• Text for analysis:
⁂

Rodney Dangerfield (born Jacob Rodney Cohen; November 22, 1921 – October 5, 2004) was an American stand-up comedian, actor, screenwriter, and producer. He was known for his self-deprecating one-liner humor, his catchphrase "I don't get no respect!" and his monologues on that theme.

He began his career working as a stand-up comic at the Fantasy Lounge in New York City. His act grew in popularity as he became a mainstay on late-night talk shows throughout the 1960s and 1970s, eventually developing into a headlining act on the Las Vegas casino circuit. His catchphrase "I don't get no respect!" came from an attempt to improve one of his stand-up jokes. "I played hide and seek; they wouldn't even look for me." He thought the joke would be stronger if it used the format: "I was so ..." beginning ("I was so poor," "He was so ugly," "She was so stupid," etc.). He tried "I get no respect," and got a much better response from the audience; it became a permanent feature of his act and comedic persona.

He appeared in a few bit parts in films, such as The Projectionist, throughout the 1970s, but his breakout film role came in 1980 as a boorish nouveau riche golfer in the ensemble comedy Caddyshack, which was followed by two additional successful films in which he starred: 1983's Easy Money and 1986's Back to School. Additional film work kept him busy through the rest of his life, mostly in comedies, but with a rare dramatic role in 1994's Natural Born Killers as an abusive father. Health troubles curtailed his output through the early 2000s before his death in 2004, following a month in a coma due to complications from heart valve surgery.

Early life
Rodney Dangerfield was born Jacob Rodney Cohen in Deer Park, New York, on November 22, 1921. He was the son of Jewish parents Dorothy "Dotty" Teitelbaum and the vaudevillian performer Phillip Cohen, whose stage name was Phil Roy. His mother was born in the Austro-Hungarian Empire. Phillip Cohen was rarely home; his son normally saw him only twice a year. Late in life, Cohen begged for, and received, his son's forgiveness.

⁂

• Recorded data:
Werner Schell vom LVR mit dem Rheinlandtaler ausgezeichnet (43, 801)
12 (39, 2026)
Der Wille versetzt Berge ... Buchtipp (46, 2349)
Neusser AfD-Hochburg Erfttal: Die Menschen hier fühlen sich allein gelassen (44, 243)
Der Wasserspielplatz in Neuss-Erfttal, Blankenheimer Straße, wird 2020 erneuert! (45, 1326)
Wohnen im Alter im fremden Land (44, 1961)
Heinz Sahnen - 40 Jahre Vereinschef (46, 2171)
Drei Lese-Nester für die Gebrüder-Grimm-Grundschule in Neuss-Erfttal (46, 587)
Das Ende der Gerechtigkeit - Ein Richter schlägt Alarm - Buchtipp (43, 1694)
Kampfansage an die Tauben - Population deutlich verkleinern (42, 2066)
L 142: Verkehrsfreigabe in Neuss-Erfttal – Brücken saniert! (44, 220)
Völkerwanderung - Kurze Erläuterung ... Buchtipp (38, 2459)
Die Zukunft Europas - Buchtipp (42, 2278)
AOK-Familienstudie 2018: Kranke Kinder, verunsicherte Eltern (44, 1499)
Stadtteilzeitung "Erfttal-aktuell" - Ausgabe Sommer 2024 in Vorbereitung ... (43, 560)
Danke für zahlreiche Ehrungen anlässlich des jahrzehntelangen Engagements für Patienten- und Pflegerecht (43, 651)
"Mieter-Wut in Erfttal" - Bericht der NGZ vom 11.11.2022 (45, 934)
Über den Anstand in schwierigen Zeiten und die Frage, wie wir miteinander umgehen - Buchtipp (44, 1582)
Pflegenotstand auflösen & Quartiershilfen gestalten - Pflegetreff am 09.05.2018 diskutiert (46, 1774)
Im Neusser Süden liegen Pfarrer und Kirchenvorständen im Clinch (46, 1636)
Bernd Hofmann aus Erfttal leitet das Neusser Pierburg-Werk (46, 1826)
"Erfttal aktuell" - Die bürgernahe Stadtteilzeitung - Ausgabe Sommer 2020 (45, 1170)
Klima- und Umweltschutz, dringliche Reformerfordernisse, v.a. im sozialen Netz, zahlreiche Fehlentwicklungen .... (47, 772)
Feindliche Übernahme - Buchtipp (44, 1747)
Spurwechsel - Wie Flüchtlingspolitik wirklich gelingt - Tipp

⁂

• Work instructions: Reproduce the Rodney Dangerfield biography in full, keeping every word and punctuation mark unchanged.

• Solved exercise:
Rodney Dangerfield (born Jacob Rodney Cohen; November 22, 1921 – October 5, 2004) was an American stand-up comedian, actor, screenwriter, and producer. He was known for his self-deprecating one-liner humor, his catchphrase "I don't get no respect!" and his monologues on that theme.

He began his career working as a stand-up comic at the Fantasy Lounge in New York City. His act grew in popularity as he became a mainstay on late-night talk shows throughout the 1960s and 1970s, eventually developing into a headlining act on the Las Vegas casino circuit. His catchphrase "I don't get no respect!" came from an attempt to improve one of his stand-up jokes. "I played hide and seek; they wouldn't even look for me." He thought the joke would be stronger if it used the format: "I was so ..." beginning ("I was so poor," "He was so ugly," "She was so stupid," etc.). He tried "I get no respect," and got a much better response from the audience; it became a permanent feature of his act and comedic persona.

He appeared in a few bit parts in films, such as The Projectionist, throughout the 1970s, but his breakout film role came in 1980 as a boorish nouveau riche golfer in the ensemble comedy Caddyshack, which was followed by two additional successful films in which he starred: 1983's Easy Money and 1986's Back to School. Additional film work kept him busy through the rest of his life, mostly in comedies, but with a rare dramatic role in 1994's Natural Born Killers as an abusive father. Health troubles curtailed his output through the early 2000s before his death in 2004, following a month in a coma due to complications from heart valve surgery.

Early life
Rodney Dangerfield was born Jacob Rodney Cohen in Deer Park, New York, on November 22, 1921. He was the son of Jewish parents Dorothy "Dotty" Teitelbaum and the vaudevillian performer Phillip Cohen, whose stage name was Phil Roy. His mother was born in the Austro-Hungarian Empire. Phillip Cohen was rarely home; his son normally saw him only twice a year. Late in life, Cohen begged for, and received, his son's forgiveness.